Here in the west all this was lost millennia ago, although there are ocassional exceptions in places like Lourdes, or Ireland where something magical happens. Religion became corrupted by power and then distrusted by science.
Yes, when I said purpose is not important it is my personal view, but not without good reason and others do agree on this point. Purpose for me is a curious thing, it can only be known by the agency whom for whatever reason adopted it and inline with the aspiration of the mystic of following the course of one's higher nature, or spiritual guide, for lack of a better word, that purpose is naturally deferred to a higher power. Indeed it scales up through the hierarchy of exalted beings to the very top. Meaning that the purpose of anything that happens in the world of the mystic, or indeed in the world of being is expressed for a higher purpose the nature of which is unfathomably profound( profound, only in the respect of being far reaching, beyond what a limited mind can comprehend).
So just like the mystic differs their agency to a higher purpose, also they defer their reason why, or the purposes for what they do, to a higher power. This both means that the mystic is not at all interested in why, or for what end they do what they are doing. But also and crucially, their purposes, their motivations, their wants and desires are aligned with this higher goal and don't differ from it. In the sense that in following the higher goal they are not foregoing any freedoms, rather they simply agree with the higher goal, because it equates to their own personal goals.

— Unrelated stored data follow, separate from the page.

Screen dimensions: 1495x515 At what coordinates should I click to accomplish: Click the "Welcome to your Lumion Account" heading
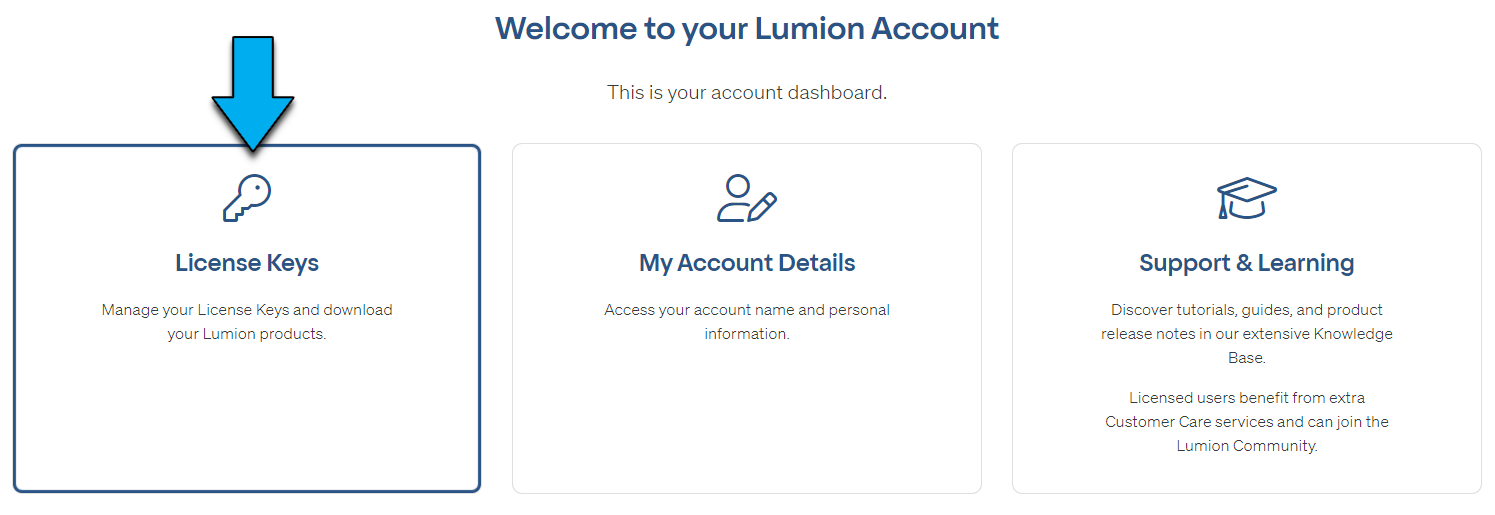pyautogui.click(x=747, y=28)
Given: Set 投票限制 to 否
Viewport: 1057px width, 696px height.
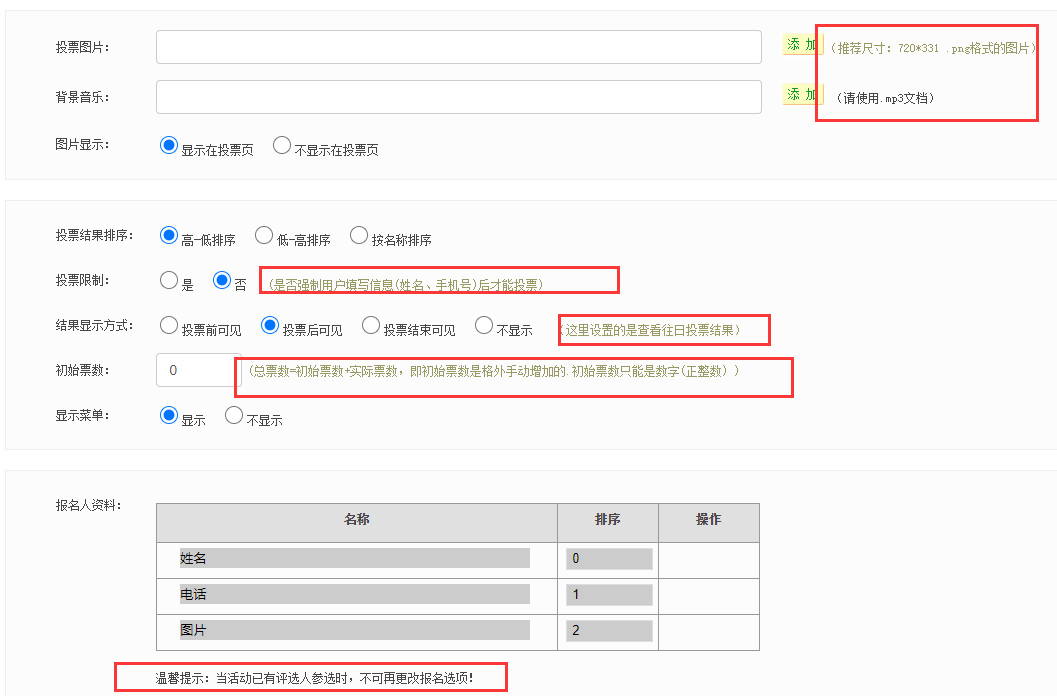Looking at the screenshot, I should click(x=222, y=281).
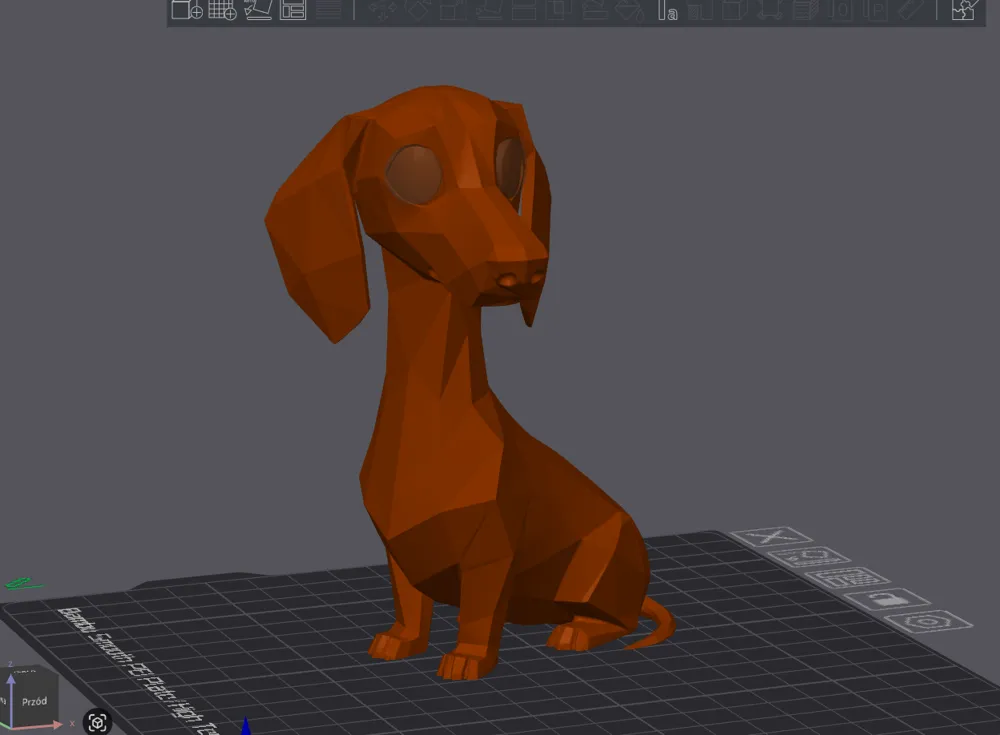1000x735 pixels.
Task: Auto-arrange all objects on the bed
Action: click(x=292, y=12)
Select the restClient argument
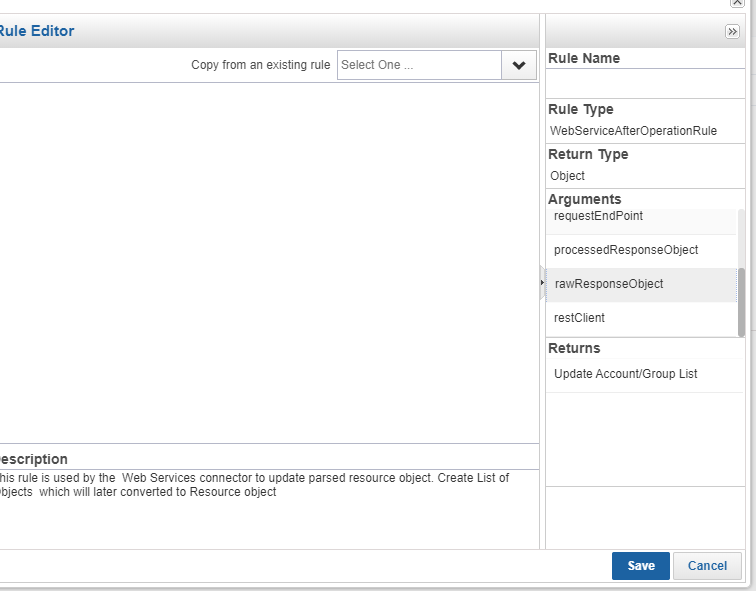Image resolution: width=756 pixels, height=591 pixels. coord(579,318)
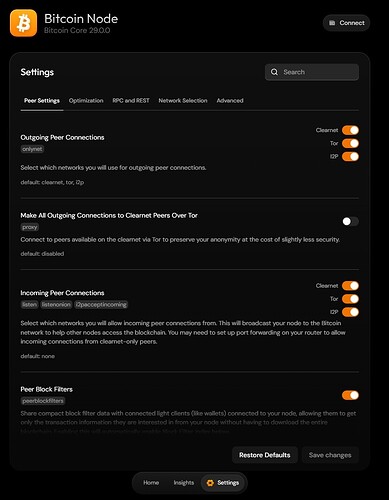Toggle incoming I2P connections switch

(350, 312)
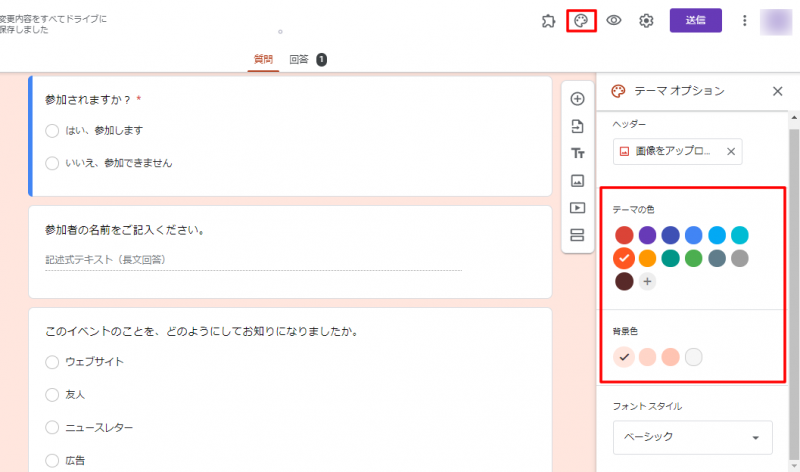This screenshot has width=800, height=472.
Task: Switch to the 回答 tab
Action: pos(299,60)
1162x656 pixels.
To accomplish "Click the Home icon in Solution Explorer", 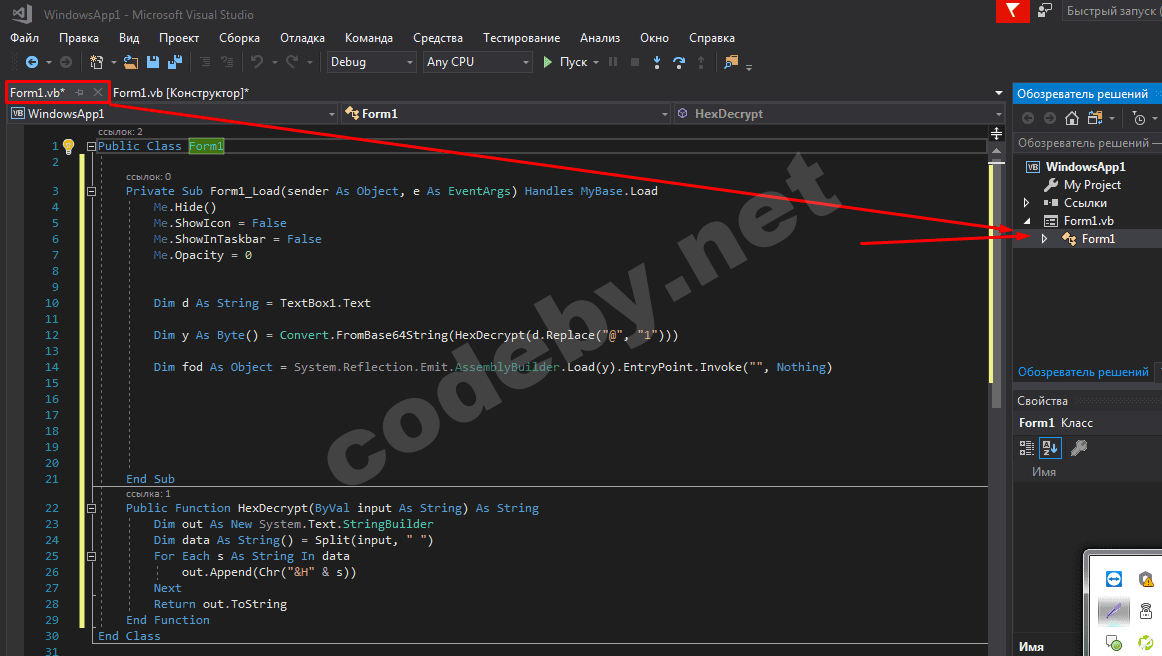I will click(x=1072, y=118).
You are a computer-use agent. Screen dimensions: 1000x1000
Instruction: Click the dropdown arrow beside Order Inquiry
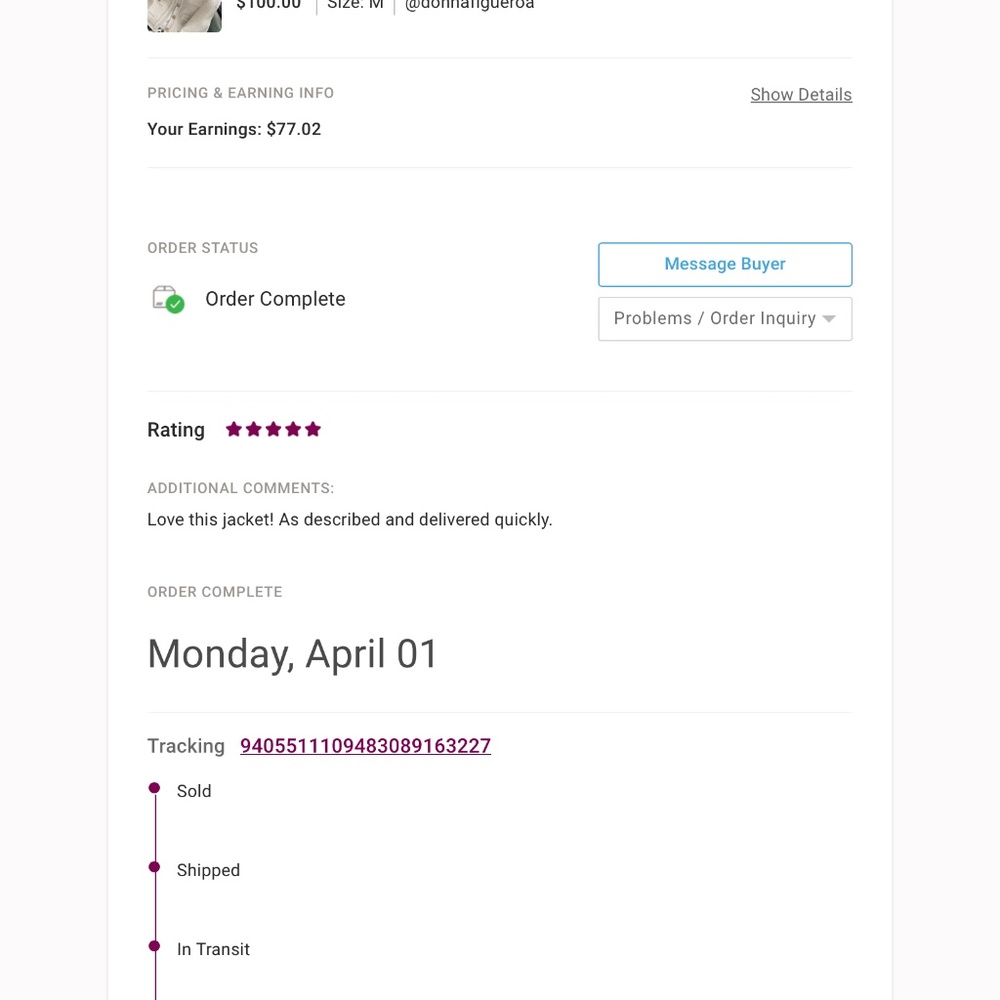(x=829, y=319)
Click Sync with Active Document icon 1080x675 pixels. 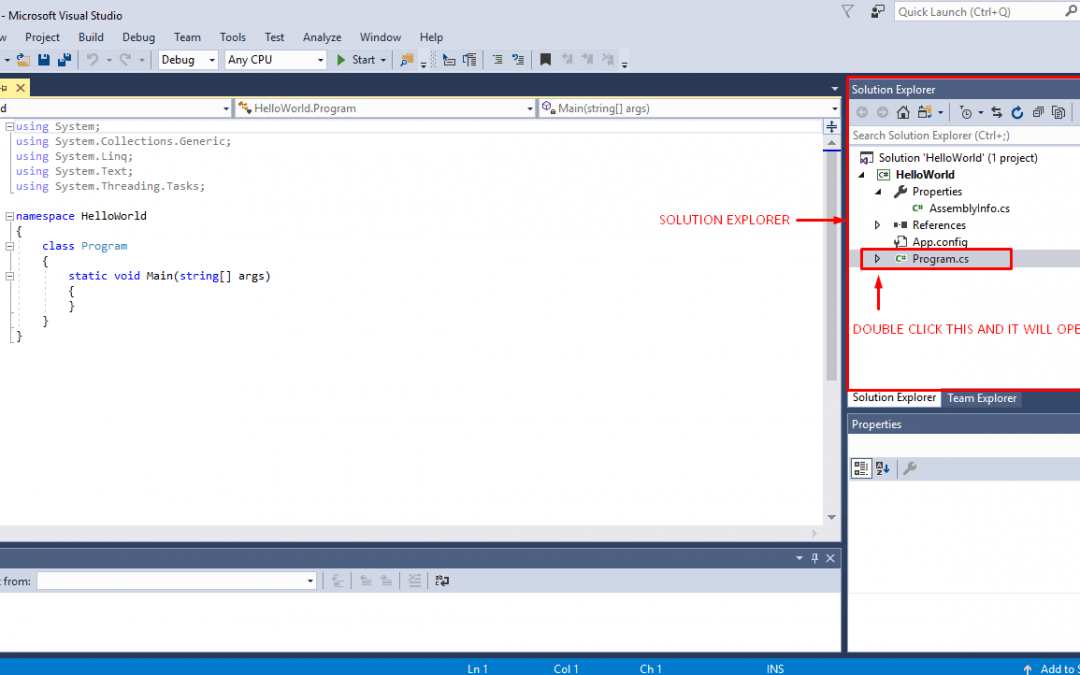tap(996, 113)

I believe that purpose, due to its vague and general nature, cannot even be known by the person who has the purpose. Within us, the reason for doing something, purpose, starts as some sort of unintelligible, strange feeling which inspires us to act. So for example, there is the feeling of hunger, which is just an odd sort of discomfort which you wouldn't recognize as hunger unless you've come to know it. But the conscious mind does come to recognize that feeling, and directs its attention toward something particular, something to eat. We then can say, the reason (purpose) for this particular action, eating that thing, is to satisfy this general feeling. Notice that the feeling (which constitutes the purpose) comes from somewhere external to the conscious mind, remaining inherently unintelligible, while the mind simply recognizes it and understands the particular actions required to fulfill it. But the realm of human actions is extremely varied, and we say that these are purposeful actions. So, each one of those particular actions must be inspired by some unintelligible general thing which is outside the individual's mind. There are two important points concerning "purpose" here. It originates from outside the individual's mind, and it is not particular, it is something general.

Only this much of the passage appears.